Freight News | February 1, 2010 | View Comments
  • Royal Dutch Shell Plc, Europe’s second-largest oil company, may need to cut more jobs this year to control operating costs as a recovery in energy demand waits until the second half.

    “It’s normal in any business that you have to go further and you have
    to operate your operating expenditure in a very tough way,” Chief
    Executive Officer Peter Voser said in a Bloomberg Television interview
    in Davos, Switzerland. “As part of that, it may also mean that some
    more people have to go.”

    Voser took over from Jeroen van der Veer in July and complained that
    Shell’s operations had become “too complex.” Voser merged units and cut
    about 5,000 jobs, including senior management posts. About 15 percent
    of Shell’s refining capacity was placed under review, while the company
    is also scaling back expansion in production from Canadian tar sands.

    Swiss-born Voser inherited the industry’s biggest spending program in
    2009, amounting to $32 billion, in the middle of a global economic
    crisis that forced oil companies to delay some projects and cancel
    others. Shell cut operating costs by about $1 billion in the first nine
    months of last year.

    “I’m a little bit more cautious on the recovery,” Voser said. “We still
    see some effects from the stimulus package into 2010, some of the
    consumption-driven demand is not coming back, so I’m rather more
    pessimistic for the first half of the year than I am maybe for the
    whole year or the second half.”

    Voser’s Priority

    Voser’s priority is to revive production growth with new projects in
    Qatar and Malaysia after output fell below 3 million barrels of oil
    equivalent a day. Shell has spent billions of dollars on unconventional
    oil projects such as the gas-to- liquids plant in Qatar and is also
    venturing into Iraq with exploration and production deals.

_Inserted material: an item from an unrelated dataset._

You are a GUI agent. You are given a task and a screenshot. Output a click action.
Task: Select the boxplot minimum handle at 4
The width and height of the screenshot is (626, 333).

    Shell is looking at Venezuela, Voser said. “We are studying the bids
    which are now coming into the wider domain in Venezuela, and we will
    decide if we bid or not in the future,” he said.

    Venezuela’s oil ministry is taking offers from companies that paid $2
    million each to bid for the minority stakes in three new projects that
    will pump and refine oil from the Carabobo areas of the Orinoco Belt.
    The winners will get a 40 percent stake in the projects.